ASSIGNED TASK -> Starting with the line that contains "Code of conduct (106, 1295)", reproduce each line through the end of the listing below, with no other output.

-- Opening Marker --

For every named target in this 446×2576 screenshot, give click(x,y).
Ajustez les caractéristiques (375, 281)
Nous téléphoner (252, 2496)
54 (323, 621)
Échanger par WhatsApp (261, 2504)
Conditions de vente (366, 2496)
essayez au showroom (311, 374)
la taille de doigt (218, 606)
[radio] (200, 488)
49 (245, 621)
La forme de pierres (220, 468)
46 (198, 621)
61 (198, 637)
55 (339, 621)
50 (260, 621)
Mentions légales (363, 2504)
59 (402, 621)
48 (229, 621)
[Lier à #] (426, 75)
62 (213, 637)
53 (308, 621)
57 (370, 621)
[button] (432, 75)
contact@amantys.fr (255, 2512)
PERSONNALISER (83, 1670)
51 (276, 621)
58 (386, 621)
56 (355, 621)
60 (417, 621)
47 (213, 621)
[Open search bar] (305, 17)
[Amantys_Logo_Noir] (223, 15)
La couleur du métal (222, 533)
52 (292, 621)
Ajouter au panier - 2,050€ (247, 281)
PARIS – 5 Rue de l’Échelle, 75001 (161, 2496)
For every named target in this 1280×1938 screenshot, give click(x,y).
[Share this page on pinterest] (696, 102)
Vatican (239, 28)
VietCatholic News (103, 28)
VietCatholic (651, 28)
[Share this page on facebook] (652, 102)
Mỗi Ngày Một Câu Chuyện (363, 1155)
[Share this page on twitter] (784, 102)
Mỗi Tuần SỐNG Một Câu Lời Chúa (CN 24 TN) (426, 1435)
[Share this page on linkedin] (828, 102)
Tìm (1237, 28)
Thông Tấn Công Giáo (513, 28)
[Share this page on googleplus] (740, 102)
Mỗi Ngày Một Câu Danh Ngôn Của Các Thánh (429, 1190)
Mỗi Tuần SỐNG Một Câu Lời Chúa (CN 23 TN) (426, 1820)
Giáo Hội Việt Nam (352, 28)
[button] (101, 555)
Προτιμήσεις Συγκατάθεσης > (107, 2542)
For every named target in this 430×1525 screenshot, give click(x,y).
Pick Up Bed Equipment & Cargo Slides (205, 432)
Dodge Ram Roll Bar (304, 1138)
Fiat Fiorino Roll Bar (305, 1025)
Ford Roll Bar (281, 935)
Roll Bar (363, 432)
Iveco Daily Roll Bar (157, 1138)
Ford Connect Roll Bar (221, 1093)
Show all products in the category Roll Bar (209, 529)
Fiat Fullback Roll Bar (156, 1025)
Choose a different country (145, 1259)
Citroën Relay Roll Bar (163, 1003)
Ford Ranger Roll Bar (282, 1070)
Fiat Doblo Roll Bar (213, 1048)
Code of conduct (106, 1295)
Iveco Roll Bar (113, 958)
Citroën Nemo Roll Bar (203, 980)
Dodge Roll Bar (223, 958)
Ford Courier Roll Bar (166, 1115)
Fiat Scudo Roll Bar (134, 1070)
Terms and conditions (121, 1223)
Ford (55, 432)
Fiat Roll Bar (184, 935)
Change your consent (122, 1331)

-- Closing Marker --

ANSWER SECTION ->
Code of conduct (106, 1295)
Iveco Roll Bar (113, 958)
Citroën Nemo Roll Bar (203, 980)
Dodge Roll Bar (223, 958)
Ford Courier Roll Bar (166, 1115)
Fiat Scudo Roll Bar (134, 1070)
Terms and conditions (121, 1223)
Ford (55, 432)
Fiat Roll Bar (184, 935)
Change your consent (122, 1331)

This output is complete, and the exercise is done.